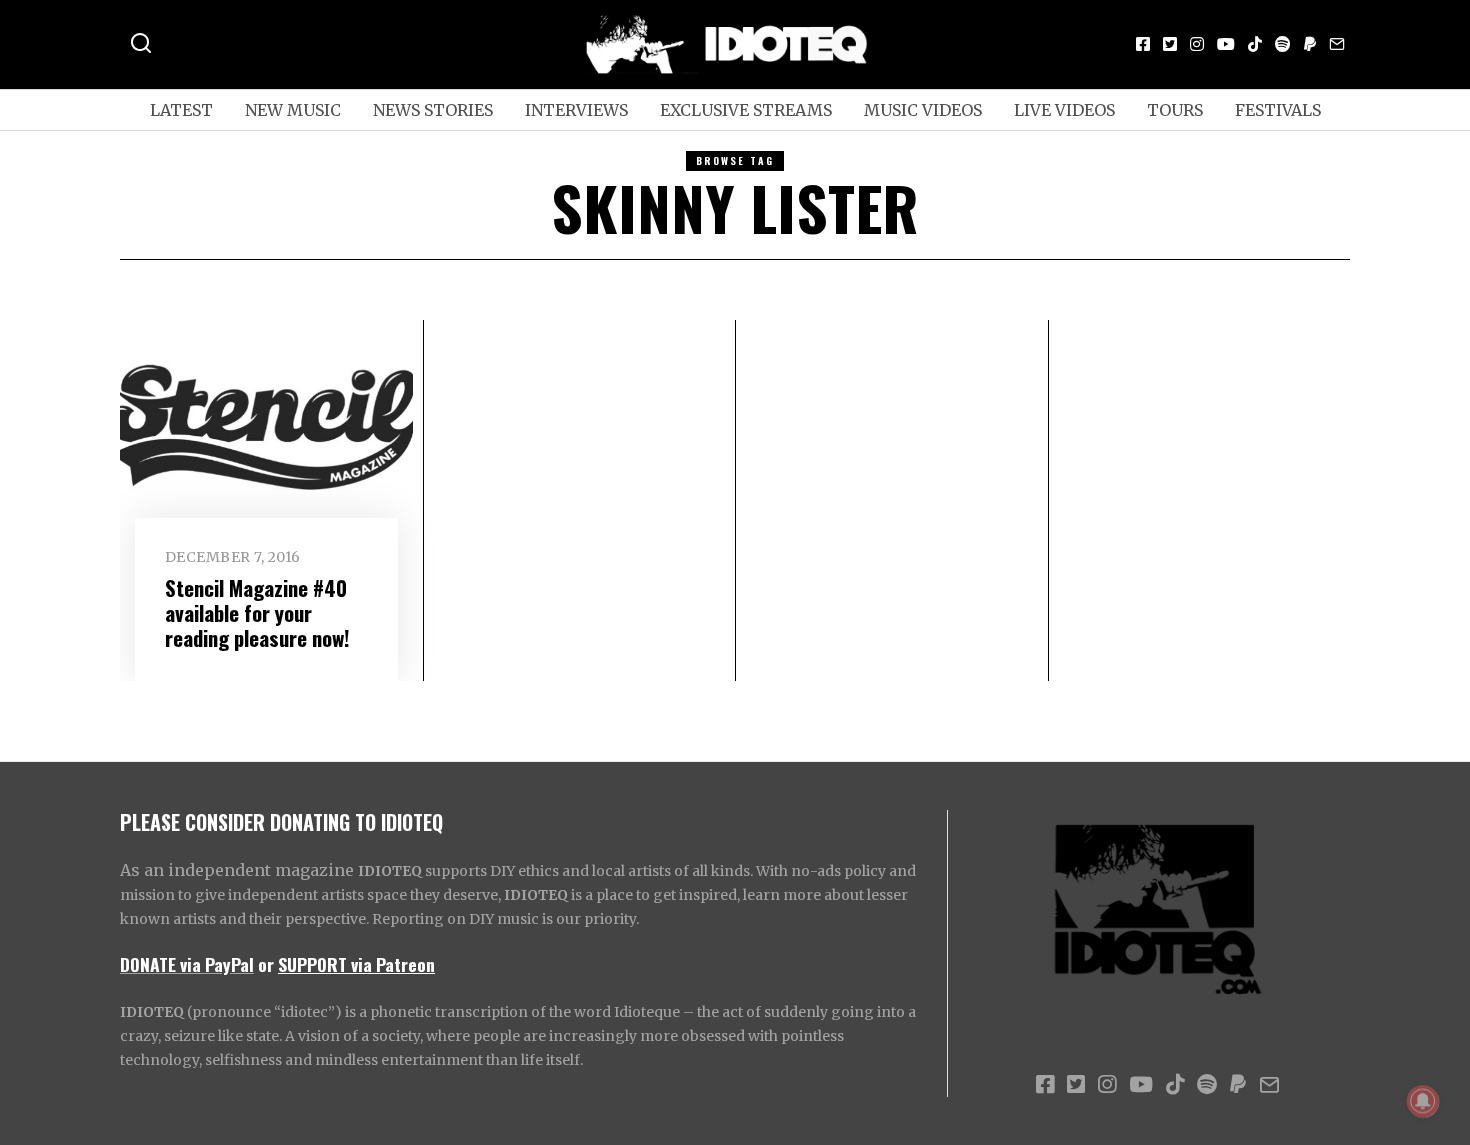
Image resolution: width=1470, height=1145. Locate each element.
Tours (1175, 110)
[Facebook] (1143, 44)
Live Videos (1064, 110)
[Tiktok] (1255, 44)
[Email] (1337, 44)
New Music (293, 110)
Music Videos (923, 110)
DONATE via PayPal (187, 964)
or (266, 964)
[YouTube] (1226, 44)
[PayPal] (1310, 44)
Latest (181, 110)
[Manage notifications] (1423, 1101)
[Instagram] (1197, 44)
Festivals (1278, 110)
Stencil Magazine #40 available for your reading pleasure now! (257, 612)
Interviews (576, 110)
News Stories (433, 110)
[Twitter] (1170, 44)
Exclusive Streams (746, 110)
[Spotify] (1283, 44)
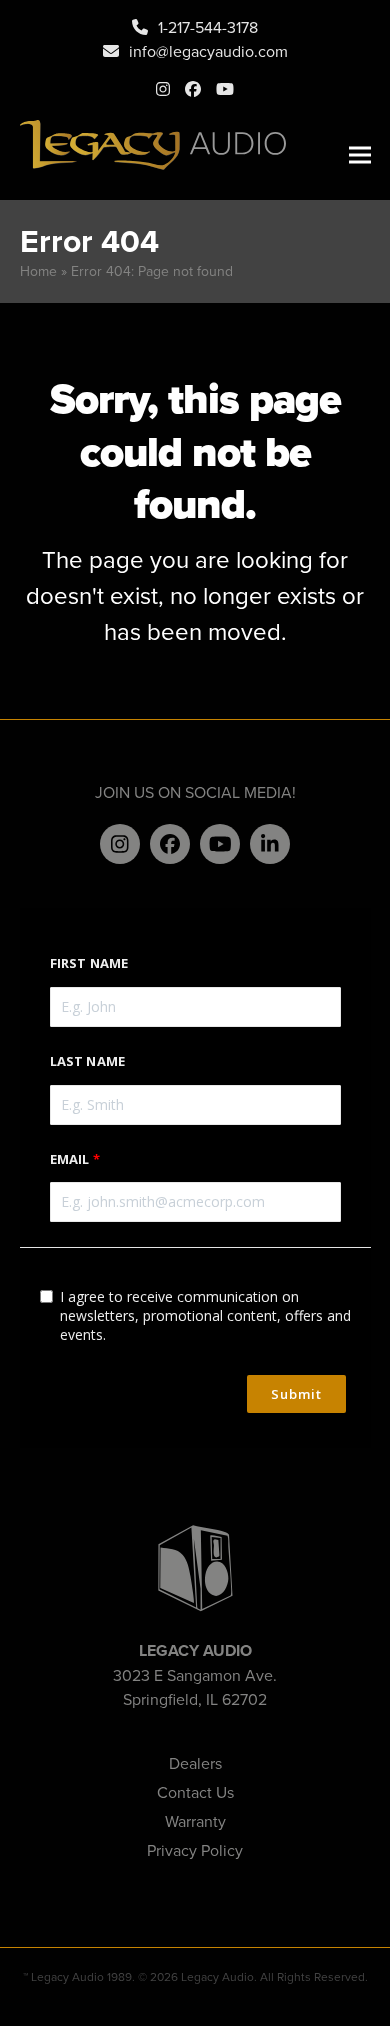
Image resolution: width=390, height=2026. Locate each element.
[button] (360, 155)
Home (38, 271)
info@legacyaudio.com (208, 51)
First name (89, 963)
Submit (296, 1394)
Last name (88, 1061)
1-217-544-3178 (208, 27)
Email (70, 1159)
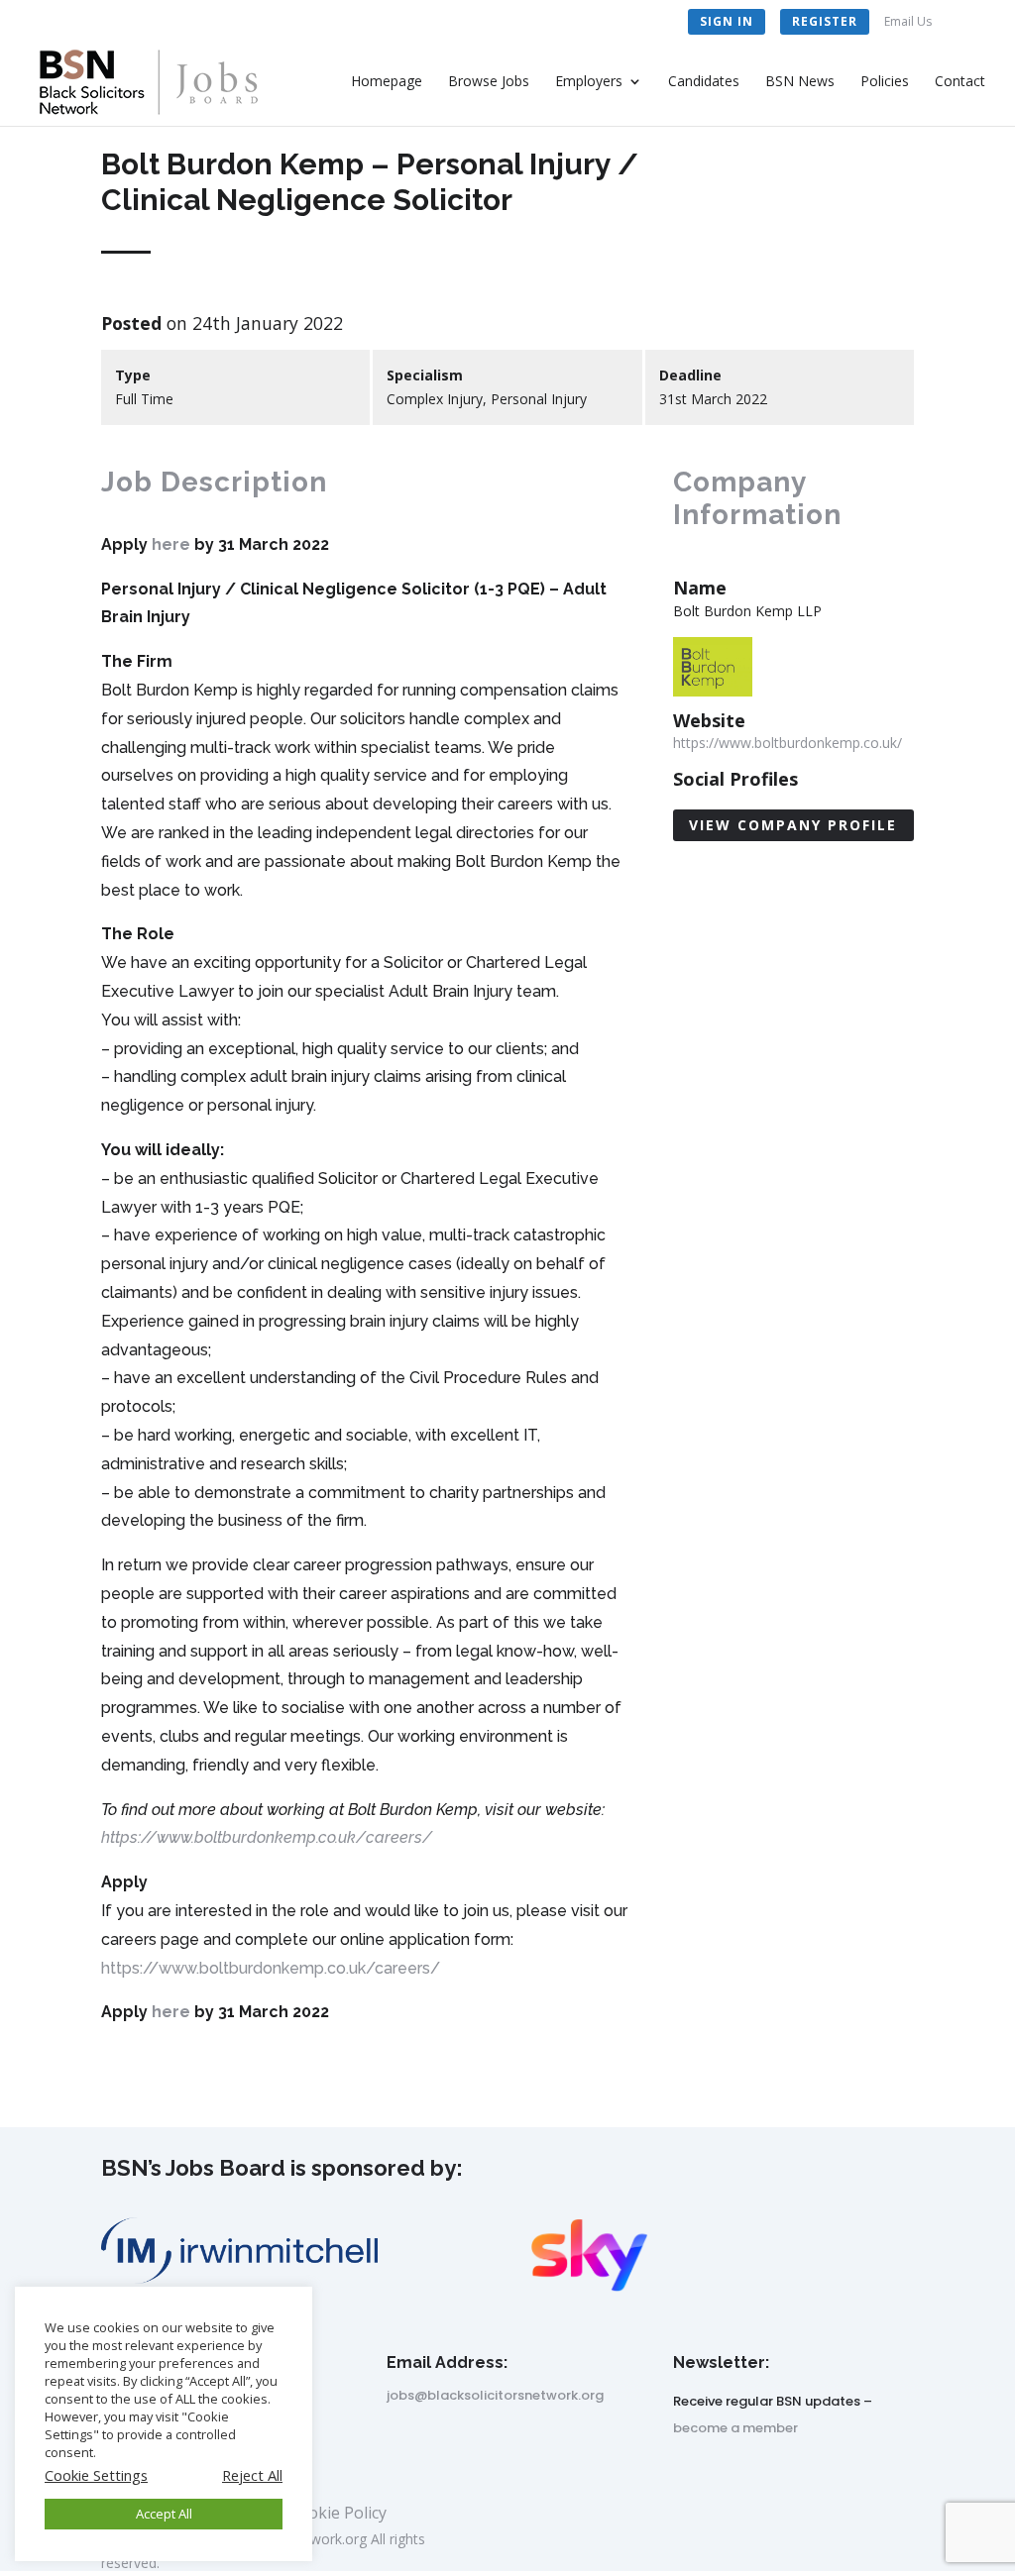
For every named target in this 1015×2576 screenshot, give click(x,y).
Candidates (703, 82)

** REQUIRED ACTION **
Set down all of the entries exactly. Leave the pictures out.

** WORKED SOLUTION **
Image resolution: width=1470, height=1145. Locate each element.
Tours (1175, 110)
[Facebook] (1143, 44)
Live Videos (1064, 110)
[Tiktok] (1255, 44)
[Email] (1337, 44)
New Music (293, 110)
Music Videos (923, 110)
DONATE via PayPal (187, 964)
or (266, 964)
[YouTube] (1226, 44)
[PayPal] (1310, 44)
Latest (181, 110)
[Manage notifications] (1423, 1101)
[Instagram] (1197, 44)
Festivals (1278, 110)
Stencil Magazine #40 available for your reading pleasure now! (257, 612)
Interviews (576, 110)
News Stories (433, 110)
[Twitter] (1170, 44)
Exclusive Streams (746, 110)
[Spotify] (1283, 44)
Image resolution: width=390, height=2026. Locate each element.
[button] (360, 155)
Home (38, 271)
info@legacyaudio.com (208, 51)
First name (89, 963)
Submit (296, 1394)
Last name (88, 1061)
1-217-544-3178 (208, 27)
Email (70, 1159)
For every named target in this 1015×2576 screenshot, give click(x,y).
Candidates (703, 82)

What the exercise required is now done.